Poster frénétiquement notre top musical de l’année est devenu si commun, source de memes et d’analyses de notre mood de l’année qui s’est écoulée, et pardon d’avance à toutes celles et ceux qui ont misé sur Deezer ou Apple Music. Vous vous sentez probablement sur le banc de touche, mais pensez à celles et ceux dont le compte Spotify a été hacké par leur mouflet de 2 ans qui ne jure que par les Ogres de Barback et vous vous direz que finalement, vous ne loupez pas grand chose.

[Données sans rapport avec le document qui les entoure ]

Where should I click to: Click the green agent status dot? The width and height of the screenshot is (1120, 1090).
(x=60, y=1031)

Ce que l’on sait moins, ou que certains ont oublié, c’est l’origine de ce succès de Spotify devenu désormais une coutume de fin d’année sur le web. C’est l’histoire d’une certaine injustice qu’a rappelée le compte Twitter musicstruggles : « Spotify Wrapped était sous forme de mail, mais cette ancienne stagiaire a eu l’idée d’en faire une story interactive; Spotify lui a volé l’idée sans la rémunérer pour cela. »
Comment Jewel Ham a révolutionné le Spotify Wrapped (sans en récolter les fruits)

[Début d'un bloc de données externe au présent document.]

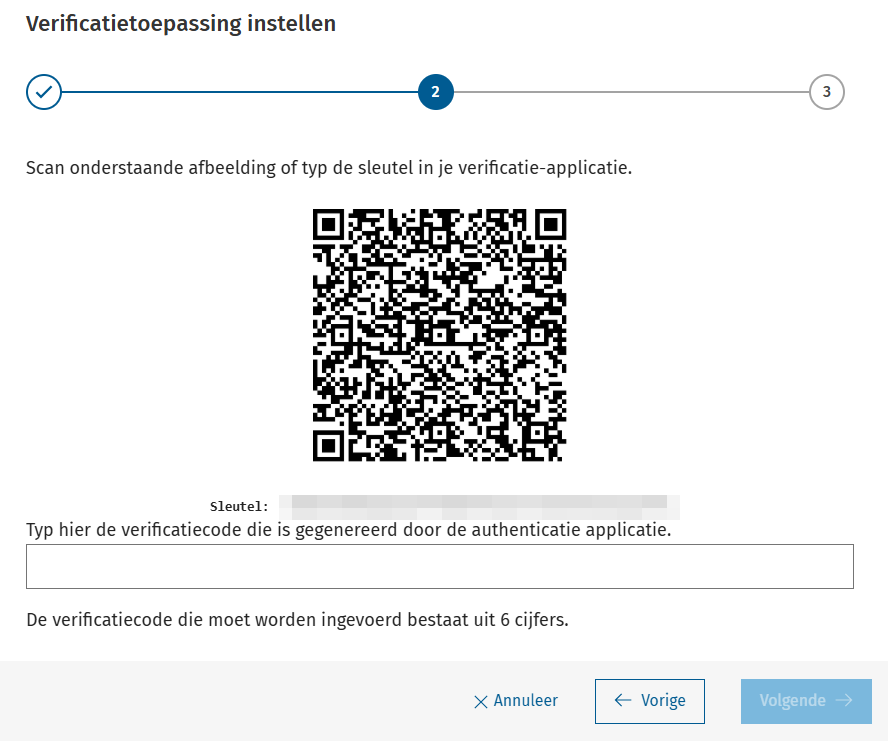This screenshot has width=888, height=741.
Task: Jump to step 3 circle in stepper
Action: [x=826, y=92]
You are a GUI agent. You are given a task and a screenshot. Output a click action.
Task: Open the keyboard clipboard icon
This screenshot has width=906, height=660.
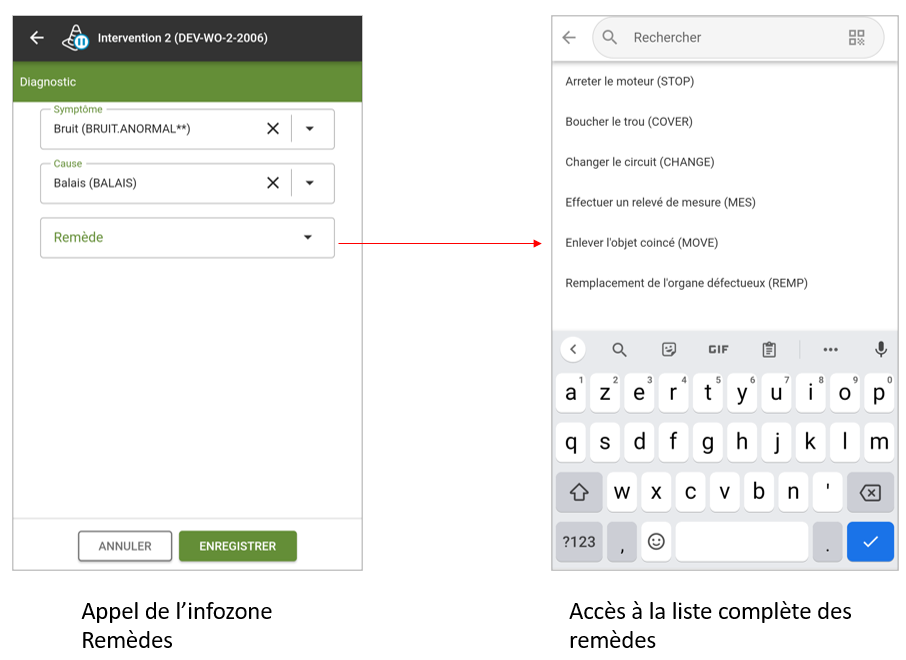[769, 349]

L’histoire de Jewel Ham, la fameuse et créative stagiaire de Spotify, aujourd’hui artiste pluridisciplinaire reconnue et dont on vous recommande chaudement d’aller admirer les œuvres, ne vient pas d’être découverte.
Le 2 décembre 2020, elle prenait la parole sur Twitter pour réhabiliter son rôle dans le développement de Spotify Wrapped. Preuve à l’appui, elle a montré les visuels qu’elle avait conceptualisés en 2019. « Quand j’ai fait la présentation à la fin de mon projet de stage, ça a été très bien reçu. Ils ont beaucoup aimé l’idée. C’était mon dernier jour », avait-elle alors raconté à Refinery29.

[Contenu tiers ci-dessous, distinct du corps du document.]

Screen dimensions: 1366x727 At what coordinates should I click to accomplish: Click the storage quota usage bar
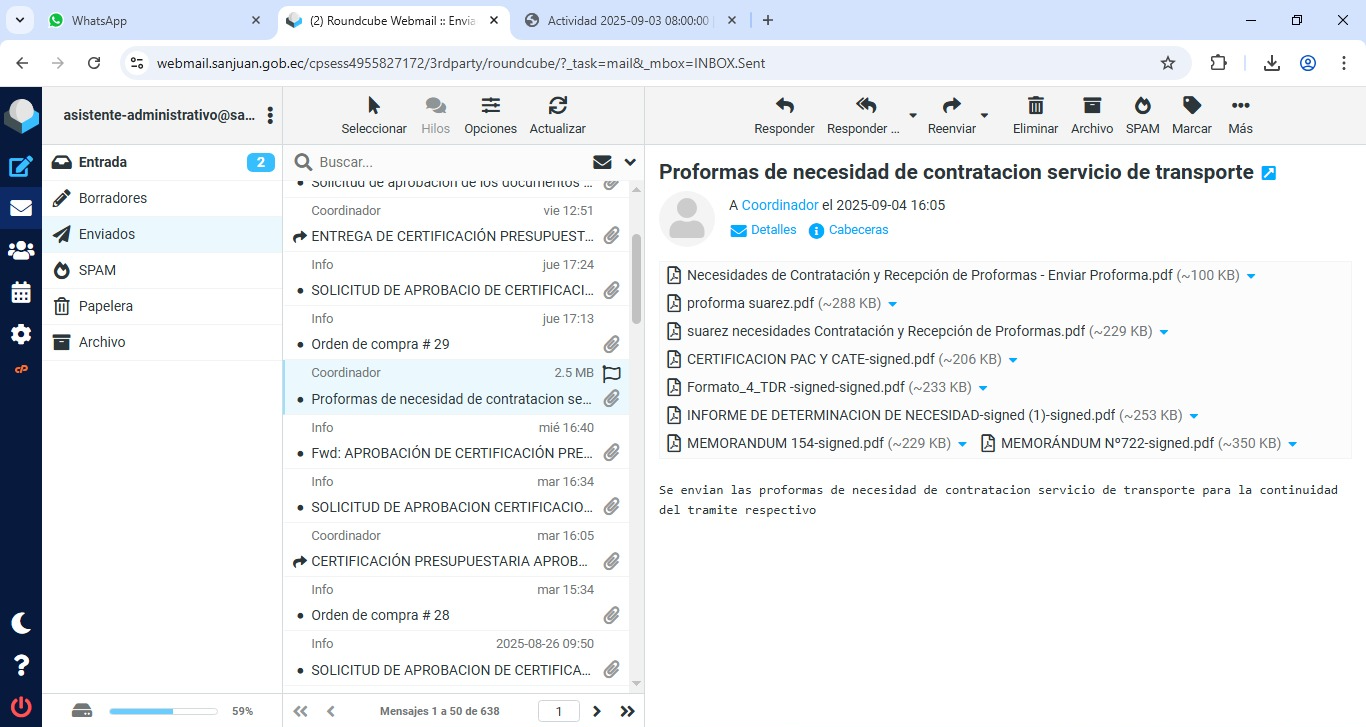pos(163,711)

Spotify s’est bien sûr défendu d’avoir exploité le projet de Jewel Ham, arguant que le Spotify Wrapped tel qu’on le connaît est le fruit de multiples contributions par nombre de ses employés au fil des années. Reste que la patte créative de Jewel Ham est assez reconnaissable. L’artiste avait pigé ce que voulait sa génération, ce qui allait lui plaire pour optimiser l’expérience et la rendre plus interactive et ludique, et l’avait mis en avant dans sa présentation. Ne restait plus qu’à Spotify de l’appliquer l’année suivante.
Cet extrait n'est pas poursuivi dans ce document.